Jo goes into labor during a ruthless blizzard. Sam kneels behind her, holding her shoulders for support and whispering what he thinks are encouragements. She keeps screaming and crying, and her face is flushed hot. Finally, she reaches back for his hand and squeezes. Hard. Desperately.

Dean is hunched between her spread legs, ready to welcome her child to the world. “I can see the head,” he tells her with a waver in his voice that Sam recognizes as him fighting for calmness. “You can do it. Just push, okay?”

Sam doesn’t ask how his brother knows anything about childbirth. He only wipes Jo’s hair off her sweaty forehead and wraps his fingers around her hand for reassurance.

“It hurts,” she moans with her head bent back to Sam. “Is it supposed to hurt this much?”

“It’s coming,” Dean says. “It’s coming.”

Jo shakes, and Sam tells her, “You’ve gotta push. It’s almost over, okay? You’re almost there.”

She bites down and screeches through clenched teeth as Sam feels the muscles in her body tighten.

Suddenly a cry, frail and fresh, cuts through it all, and Dean wears an amazed gape and holds a squirming wet baby in his hands. The baby squeals and kicks its legs.

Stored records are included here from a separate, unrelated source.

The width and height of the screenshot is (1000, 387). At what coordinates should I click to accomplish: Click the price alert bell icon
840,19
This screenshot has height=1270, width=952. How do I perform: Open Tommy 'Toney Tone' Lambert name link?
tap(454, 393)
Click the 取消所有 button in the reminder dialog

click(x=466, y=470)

Jo’s eyes are glassy. “Oh,” she breathes softly. “Oh God.”

- - - - -

They can’t stop the blood. Can’t stop the bleeding despite all they try.

With her newborn daughter clinging to her breast, Jo dies on red soaked sheets. She dies in the same bed Bobby passed away in, and the blood is sticky where it spilled from between her legs and blossomed on the blankets.

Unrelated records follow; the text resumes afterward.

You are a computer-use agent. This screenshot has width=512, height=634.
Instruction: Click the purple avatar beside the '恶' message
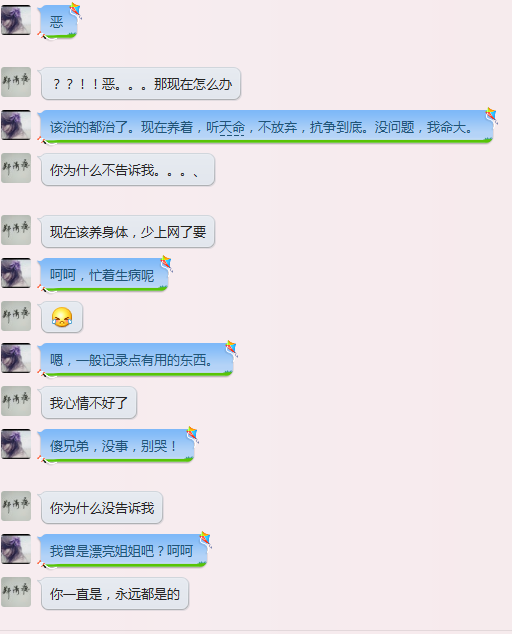16,20
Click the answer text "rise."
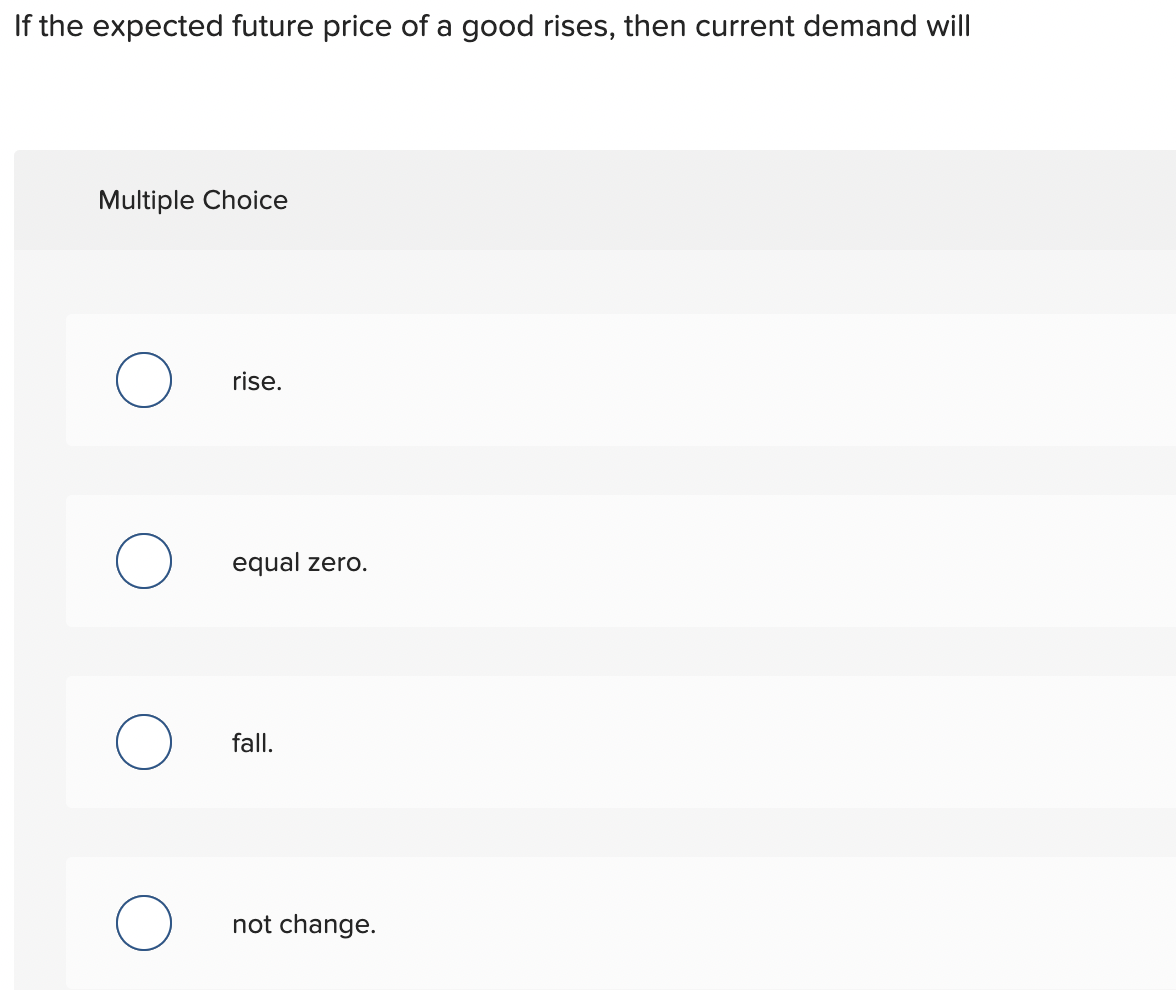This screenshot has height=990, width=1176. click(x=256, y=381)
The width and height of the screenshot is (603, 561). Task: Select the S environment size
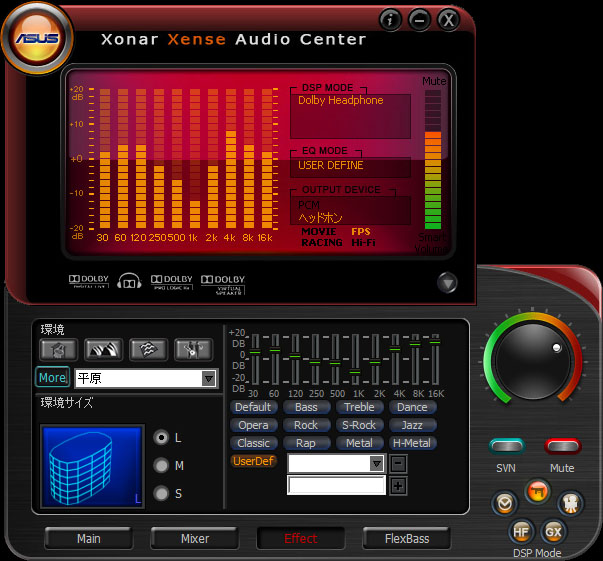pos(160,493)
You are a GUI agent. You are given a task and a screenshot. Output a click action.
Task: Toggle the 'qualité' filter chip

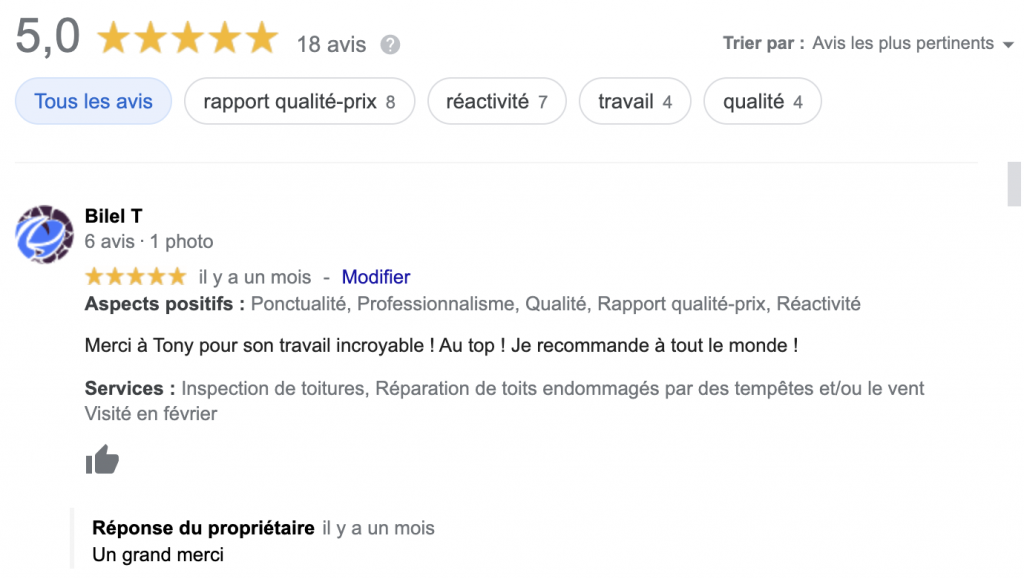(x=762, y=101)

Dean brings his bloody fingers to her throat to check for a pulse. When he bends his head and swears hoarsely, Sam knows that Jo’s really gone.

Sam lifts the baby, holds it in the crook of his arm. The little girl, eyes pinched shut, wraps her small pink hand around his offered index finger and yawns.

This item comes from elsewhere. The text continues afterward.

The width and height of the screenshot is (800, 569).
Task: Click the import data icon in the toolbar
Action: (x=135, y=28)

When Sam looks up through blurred vision, he sees Dean staring at him with wet eyes. They say nothing to each other.

- - - - -

Jo’s daughter survives on stolen infant formula and her mother’s inherited grit.

One morning, Sam walks downstairs to find Dean napping, the baby resting on his shoulder and opened journal beside him. Jo’s name, once a circle, now has a slash through it. At the bottom of the page, Dean has written the baby’s name and paired it with a new asterisk.

Sam smiles.

He gently eases the little girl from Dean, who awakens at the movement.

“Sammy?” he murmurs.

“I’ve got her,” Sam replies. “Go back to sleep.”

Dean nods drowsily and closes his eyes with a heavy sigh.

Sam pulls a coat on and makes sure Jo’s daughter is bundled up before he goes out to stand on the porch. With the baby tucked against his chest, Sam walks down the stairs. The forgotten sun peeking through the clouds makes him squint and makes him want to cry at the sight.

Moving farther away from the house, he stops abruptly when a small patch of grass, green and new, catches his attention. The baby, wrapped in a red scarf made of wool, stirs, and Sam lifts his eyes to the brightening sky.